*** Excerpt to read ***
Introduction

Little was known about the Andean mountain cat until recently thanks to the efforts of Jim Sanderson Ph.D. who is a specialist on small wild cats and who has carried out a considerable amount of work researching the Andean mountain cat. He was instrumental in setting up the Andean Cat Conservation and Monitoring Center with his Chilean colleagues.

Jim Sanderson's work and the work of other conservationists appears to have lead to a reassessment of the range (distribution) of the Andean mountain cat into areas where the cat was thought not to exist.

There is a also the Alianza Gato Andino AGA. This is a group of conservationists whose mission it is to protect the cat and create a harmonious relationship between cat and local people. It is vital to ensure the cooperation of local people in conservation projects to effect a change in attitude towards this species.

The Andean cat is similar in appearance to the grey domestic tabby cat but distinctly more wild looking. The tail is long and bushy, which is typical of wild cats that use their tail for balance. It is considered to be relatively tame and does not run from people. This is probably due to the fact that it has not been in contact with people enough to fear them. This has endangered the cat's survival because local people have killed the cat with rocks.

As the name suggests, the Andean mountain cat lives in the high Andes. Its habitat is treeless and barren.

The cat lives at elevations above sea level in the order of 4,000 feet. The climate is naturally cold.
*** End of Excerpt to read ***
→ **Exercise tasks**:
a: Please reproduce the Andean mountain cat passage word for word, starting at "Little was known" and ending at "his Chilean colleagues.".
b: According to the Andean mountain cat passage, what is the name of the group whose mission is to protect the cat and foster a harmonious relationship between the cat and local people?
The rows that follow come from a separate source, not from the Andean mountain cat passage.
*** Entries provided ***
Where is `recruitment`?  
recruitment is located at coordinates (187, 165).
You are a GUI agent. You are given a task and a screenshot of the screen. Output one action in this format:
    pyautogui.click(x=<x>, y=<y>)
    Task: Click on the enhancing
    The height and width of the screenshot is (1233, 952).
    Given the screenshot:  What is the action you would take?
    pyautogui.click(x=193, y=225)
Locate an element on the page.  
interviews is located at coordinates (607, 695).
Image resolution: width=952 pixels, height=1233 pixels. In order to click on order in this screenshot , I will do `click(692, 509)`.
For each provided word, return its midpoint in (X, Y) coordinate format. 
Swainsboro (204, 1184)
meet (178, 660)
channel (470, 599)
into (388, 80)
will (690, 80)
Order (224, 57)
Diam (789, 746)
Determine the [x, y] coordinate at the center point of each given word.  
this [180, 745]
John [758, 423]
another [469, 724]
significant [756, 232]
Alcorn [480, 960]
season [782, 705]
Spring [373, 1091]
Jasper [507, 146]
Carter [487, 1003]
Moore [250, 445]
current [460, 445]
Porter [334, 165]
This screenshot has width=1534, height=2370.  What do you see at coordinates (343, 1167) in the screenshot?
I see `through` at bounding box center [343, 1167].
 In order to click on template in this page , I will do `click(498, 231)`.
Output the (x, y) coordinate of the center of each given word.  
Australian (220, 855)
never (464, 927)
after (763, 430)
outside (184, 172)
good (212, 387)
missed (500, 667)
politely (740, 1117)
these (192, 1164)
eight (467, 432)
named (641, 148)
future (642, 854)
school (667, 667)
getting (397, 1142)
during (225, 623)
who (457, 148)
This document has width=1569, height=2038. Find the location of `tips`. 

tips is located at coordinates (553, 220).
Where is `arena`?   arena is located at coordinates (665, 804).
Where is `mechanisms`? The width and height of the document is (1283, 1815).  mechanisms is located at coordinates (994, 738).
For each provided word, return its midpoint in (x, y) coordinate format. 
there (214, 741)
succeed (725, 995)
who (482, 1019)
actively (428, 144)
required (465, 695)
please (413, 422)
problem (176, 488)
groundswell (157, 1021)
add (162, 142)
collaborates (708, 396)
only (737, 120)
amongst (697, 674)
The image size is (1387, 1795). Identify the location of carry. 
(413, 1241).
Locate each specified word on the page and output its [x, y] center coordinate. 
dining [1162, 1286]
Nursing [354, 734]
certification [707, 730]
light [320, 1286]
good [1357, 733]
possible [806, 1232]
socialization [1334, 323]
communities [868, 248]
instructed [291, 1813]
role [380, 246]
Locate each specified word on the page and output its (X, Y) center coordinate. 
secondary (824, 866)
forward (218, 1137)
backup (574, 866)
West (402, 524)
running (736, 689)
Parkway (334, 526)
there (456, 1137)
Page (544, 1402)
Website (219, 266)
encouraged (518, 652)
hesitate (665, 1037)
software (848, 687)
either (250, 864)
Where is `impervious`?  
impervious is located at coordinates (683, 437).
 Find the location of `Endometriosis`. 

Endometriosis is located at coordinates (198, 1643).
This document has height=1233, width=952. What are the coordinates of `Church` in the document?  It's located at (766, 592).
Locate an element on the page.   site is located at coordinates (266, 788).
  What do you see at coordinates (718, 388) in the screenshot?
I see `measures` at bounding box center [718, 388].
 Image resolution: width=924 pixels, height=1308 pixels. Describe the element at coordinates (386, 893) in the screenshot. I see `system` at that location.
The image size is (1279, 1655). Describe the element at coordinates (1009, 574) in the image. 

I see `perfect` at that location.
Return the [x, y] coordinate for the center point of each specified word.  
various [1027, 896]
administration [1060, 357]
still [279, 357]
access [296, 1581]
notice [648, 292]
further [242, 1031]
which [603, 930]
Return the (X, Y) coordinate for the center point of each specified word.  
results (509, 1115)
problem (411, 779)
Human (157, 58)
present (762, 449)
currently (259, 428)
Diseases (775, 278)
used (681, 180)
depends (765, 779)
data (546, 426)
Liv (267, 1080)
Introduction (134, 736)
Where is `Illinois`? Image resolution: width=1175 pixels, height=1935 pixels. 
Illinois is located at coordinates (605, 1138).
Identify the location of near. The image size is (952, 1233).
*** End of Entries provided ***
→ **Answer set**:
a:
Little was known about the Andean mountain cat until recently thanks to the efforts of Jim Sanderson Ph.D. who is a specialist on small wild cats and who has carried out a considerable amount of work researching the Andean mountain cat. He was instrumental in setting up the Andean Cat Conservation and Monitoring Center with his Chilean colleagues.

b: Alianza Gato Andino (AGA)